(Items from a dataset)
[Start of section]

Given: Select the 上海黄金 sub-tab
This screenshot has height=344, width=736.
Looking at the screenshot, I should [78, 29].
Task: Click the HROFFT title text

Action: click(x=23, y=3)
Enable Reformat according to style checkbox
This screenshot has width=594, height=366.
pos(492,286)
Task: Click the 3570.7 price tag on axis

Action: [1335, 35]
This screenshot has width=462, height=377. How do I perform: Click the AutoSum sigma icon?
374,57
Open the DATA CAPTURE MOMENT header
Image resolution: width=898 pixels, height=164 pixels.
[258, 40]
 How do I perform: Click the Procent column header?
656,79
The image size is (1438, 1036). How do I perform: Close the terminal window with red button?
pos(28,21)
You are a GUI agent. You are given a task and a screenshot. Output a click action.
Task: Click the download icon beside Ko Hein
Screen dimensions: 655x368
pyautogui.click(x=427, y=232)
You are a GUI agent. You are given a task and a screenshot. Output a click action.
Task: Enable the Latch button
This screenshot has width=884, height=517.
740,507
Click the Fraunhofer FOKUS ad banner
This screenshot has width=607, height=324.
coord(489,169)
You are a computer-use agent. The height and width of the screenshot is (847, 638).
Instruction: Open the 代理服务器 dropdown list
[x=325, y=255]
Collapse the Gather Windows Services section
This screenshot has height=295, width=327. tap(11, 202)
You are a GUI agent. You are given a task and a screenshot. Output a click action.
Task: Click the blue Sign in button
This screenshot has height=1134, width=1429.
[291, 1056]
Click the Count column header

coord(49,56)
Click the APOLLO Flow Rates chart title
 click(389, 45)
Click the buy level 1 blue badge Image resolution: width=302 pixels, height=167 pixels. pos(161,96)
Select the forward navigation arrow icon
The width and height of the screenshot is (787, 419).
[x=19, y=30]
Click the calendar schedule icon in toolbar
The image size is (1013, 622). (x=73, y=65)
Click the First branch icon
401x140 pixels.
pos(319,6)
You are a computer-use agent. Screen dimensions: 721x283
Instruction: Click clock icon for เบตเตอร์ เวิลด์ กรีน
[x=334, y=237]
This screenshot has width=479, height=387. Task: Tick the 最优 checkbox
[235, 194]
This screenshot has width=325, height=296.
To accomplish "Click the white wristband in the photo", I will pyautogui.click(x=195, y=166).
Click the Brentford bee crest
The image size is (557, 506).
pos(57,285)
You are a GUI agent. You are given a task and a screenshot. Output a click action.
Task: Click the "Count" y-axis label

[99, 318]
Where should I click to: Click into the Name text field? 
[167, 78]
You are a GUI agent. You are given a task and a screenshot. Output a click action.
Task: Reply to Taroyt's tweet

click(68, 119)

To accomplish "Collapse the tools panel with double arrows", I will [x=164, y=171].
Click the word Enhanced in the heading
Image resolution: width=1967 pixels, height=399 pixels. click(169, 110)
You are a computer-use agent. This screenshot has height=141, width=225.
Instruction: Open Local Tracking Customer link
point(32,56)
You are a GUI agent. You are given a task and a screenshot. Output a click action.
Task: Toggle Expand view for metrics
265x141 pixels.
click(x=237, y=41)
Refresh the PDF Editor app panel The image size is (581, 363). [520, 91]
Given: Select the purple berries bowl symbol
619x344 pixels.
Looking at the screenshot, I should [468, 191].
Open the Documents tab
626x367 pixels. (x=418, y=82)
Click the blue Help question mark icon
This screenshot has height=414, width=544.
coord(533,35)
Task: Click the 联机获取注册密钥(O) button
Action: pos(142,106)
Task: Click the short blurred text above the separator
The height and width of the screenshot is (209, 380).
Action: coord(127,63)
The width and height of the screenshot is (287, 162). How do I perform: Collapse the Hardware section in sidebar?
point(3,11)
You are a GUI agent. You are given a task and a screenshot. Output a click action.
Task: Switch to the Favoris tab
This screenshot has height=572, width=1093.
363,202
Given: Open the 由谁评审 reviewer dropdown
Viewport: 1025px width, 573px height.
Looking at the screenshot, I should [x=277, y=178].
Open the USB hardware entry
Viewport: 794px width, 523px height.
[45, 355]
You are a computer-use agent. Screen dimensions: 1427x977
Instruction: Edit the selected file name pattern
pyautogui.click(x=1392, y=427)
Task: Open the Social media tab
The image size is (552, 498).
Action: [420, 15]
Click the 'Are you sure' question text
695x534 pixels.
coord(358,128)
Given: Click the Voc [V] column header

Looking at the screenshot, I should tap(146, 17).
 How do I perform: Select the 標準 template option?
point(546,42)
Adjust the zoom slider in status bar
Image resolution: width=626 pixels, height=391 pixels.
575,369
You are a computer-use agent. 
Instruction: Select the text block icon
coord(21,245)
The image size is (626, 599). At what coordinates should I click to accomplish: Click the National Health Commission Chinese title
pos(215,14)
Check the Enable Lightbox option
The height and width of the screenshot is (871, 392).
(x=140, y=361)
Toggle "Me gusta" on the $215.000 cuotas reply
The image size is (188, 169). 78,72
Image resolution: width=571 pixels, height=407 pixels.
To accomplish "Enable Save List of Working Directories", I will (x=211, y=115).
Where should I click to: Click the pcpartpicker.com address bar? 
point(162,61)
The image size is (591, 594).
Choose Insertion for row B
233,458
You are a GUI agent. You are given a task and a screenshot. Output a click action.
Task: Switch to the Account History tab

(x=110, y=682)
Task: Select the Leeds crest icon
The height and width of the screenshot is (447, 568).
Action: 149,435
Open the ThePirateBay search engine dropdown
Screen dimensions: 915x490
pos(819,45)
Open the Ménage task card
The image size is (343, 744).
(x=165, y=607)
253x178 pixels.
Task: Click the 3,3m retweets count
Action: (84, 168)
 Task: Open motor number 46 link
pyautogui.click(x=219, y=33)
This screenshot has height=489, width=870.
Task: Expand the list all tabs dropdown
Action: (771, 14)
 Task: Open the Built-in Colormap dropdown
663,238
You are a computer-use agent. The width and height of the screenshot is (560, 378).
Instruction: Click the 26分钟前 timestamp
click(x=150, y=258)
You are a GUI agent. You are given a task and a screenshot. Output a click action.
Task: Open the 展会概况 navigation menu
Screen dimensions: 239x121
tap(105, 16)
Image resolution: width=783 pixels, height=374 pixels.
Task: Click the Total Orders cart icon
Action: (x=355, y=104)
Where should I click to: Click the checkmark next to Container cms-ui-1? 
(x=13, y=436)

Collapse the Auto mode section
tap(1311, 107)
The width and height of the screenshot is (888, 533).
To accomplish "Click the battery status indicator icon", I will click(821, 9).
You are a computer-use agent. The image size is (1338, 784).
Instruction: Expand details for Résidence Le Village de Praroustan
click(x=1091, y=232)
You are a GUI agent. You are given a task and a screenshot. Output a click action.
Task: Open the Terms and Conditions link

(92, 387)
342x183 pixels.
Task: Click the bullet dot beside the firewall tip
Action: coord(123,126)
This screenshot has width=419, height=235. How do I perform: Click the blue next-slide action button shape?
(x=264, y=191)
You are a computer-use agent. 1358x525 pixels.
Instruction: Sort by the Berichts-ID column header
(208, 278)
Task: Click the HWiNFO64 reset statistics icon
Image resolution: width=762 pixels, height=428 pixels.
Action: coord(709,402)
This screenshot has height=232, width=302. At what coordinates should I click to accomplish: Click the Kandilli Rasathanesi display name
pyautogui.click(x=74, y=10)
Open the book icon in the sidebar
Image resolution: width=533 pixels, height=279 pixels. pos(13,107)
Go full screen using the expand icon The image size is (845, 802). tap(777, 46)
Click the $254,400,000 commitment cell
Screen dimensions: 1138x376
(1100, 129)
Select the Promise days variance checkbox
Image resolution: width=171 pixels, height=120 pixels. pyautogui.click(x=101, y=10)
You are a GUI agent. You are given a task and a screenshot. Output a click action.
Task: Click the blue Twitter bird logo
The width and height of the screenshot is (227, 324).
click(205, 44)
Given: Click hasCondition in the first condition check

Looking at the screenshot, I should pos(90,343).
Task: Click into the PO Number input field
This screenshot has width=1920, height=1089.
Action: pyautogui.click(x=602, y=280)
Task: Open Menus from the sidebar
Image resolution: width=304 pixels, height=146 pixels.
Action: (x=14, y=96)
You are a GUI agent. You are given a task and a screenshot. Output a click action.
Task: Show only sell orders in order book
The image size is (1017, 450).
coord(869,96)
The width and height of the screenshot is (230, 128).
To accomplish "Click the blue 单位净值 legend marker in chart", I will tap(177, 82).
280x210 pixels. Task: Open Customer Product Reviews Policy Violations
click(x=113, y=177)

[End of section]

→ Goal of the exercise
Using the data above, reproduce exactly the lines from the line that contains "Choose Insertion for row B" through the line that contains "Open the Ménage task card", including both.

→ Written reply
Choose Insertion for row B
233,458
You are a GUI agent. You are given a task and a screenshot. Output a click action.
Task: Switch to the Account History tab

(x=110, y=682)
Task: Select the Leeds crest icon
The height and width of the screenshot is (447, 568).
Action: 149,435
Open the ThePirateBay search engine dropdown
Screen dimensions: 915x490
pos(819,45)
Open the Ménage task card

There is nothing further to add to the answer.